Vu la procédure suivante :
Procédure contentieuse antérieure :
M. D... C... a demandé au tribunal administratif de Marseille de prononcer la décharge, en droits et majorations, des cotisations supplémentaires d'impôt sur le revenu et de contributions sociales auxquelles il a été assujetti au titre de l'année 2014.
Par un jugement n° 1906212 du 1er juin 2021, le tribunal administratif de Marseille a prononcé un non-lieu à statuer à hauteur du dégrèvement prononcé en cours d'instance et a rejeté le surplus de sa demande.
Procédure devant la cour :
Par une requête, enregistrée le 1er août 2021, M. C..., représenté par Me Branthomme, demande à la cour :
1°) d'annuler ce jugement du 1er juin 2021 du tribunal administratif de Marseille en tant qu'il a rejeté le surplus de sa demande ;
2°) de prononcer la décharge, en droits et majorations, des impositions restant en litige, le cas échéant après avoir sursis à statuer dans l'attente de décisions judiciaires ;
3°) de mettre à la charge de l'Etat la somme de 10 000 euros au titre de l'article L. 761-1 du code de justice administrative.
Il soutient que :
- l'administration ne pouvait prendre en compte les recettes issues de l'activité de la société qu'il dirige sans procéder à une vérification de comptabilité préalable de cette société, en présence de comptes mixtes, sauf à méconnaître l'article L. 47 B du livre des procédures fiscales ;
- les sommes en litige imposées sur le fondement du 2° du 1 de l'article 109 du code général des impôts constituent des bénéfices industriels et commerciaux ;
- trois opérations, pour un montant total de 102 000 euros, correspondent à des virements de compte à compte et doivent être extournées de l'assiette d'imposition ;
- les sommes de 8 000 euros, 10 000 et 12 000 euros correspondent à des opérations personnelles ;
- il produit les justificatifs de charges déductibles, réglées à partir de ses comptes bancaires personnels pour le compte de la société.

» DONNÉES ENREGISTRÉES
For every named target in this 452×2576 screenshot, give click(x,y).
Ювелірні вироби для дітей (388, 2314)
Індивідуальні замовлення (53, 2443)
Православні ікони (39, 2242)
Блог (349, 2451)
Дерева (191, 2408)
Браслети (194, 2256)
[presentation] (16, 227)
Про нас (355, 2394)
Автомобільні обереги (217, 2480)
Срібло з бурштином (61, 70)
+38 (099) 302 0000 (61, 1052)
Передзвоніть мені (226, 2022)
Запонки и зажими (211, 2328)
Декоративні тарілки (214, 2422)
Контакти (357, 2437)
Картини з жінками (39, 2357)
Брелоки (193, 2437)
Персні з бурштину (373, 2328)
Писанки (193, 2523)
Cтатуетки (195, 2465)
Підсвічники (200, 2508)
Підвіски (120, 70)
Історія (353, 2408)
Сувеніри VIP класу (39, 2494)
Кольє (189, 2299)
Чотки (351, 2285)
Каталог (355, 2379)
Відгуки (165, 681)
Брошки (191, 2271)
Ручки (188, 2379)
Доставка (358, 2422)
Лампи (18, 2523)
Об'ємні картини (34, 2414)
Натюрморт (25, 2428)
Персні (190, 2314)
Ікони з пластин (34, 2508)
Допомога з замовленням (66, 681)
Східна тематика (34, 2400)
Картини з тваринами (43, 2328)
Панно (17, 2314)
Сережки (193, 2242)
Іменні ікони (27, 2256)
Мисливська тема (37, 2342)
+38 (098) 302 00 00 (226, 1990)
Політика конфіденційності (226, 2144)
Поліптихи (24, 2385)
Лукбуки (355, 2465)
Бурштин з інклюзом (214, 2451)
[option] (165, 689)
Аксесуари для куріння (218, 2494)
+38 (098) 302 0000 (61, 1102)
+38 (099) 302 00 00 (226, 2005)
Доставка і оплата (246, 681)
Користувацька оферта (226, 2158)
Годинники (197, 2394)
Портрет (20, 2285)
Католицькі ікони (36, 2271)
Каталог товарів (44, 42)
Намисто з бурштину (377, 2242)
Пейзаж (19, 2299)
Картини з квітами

» CONSIGNE
Dans l'extrait choisi, quelle somme M. C... demande-t-il à la cour de mettre à la charge de l'État au titre de l'article L. 761-1 du code de justice administrative ?

» BONNE RÉPONSE
La somme de 10 000 euros.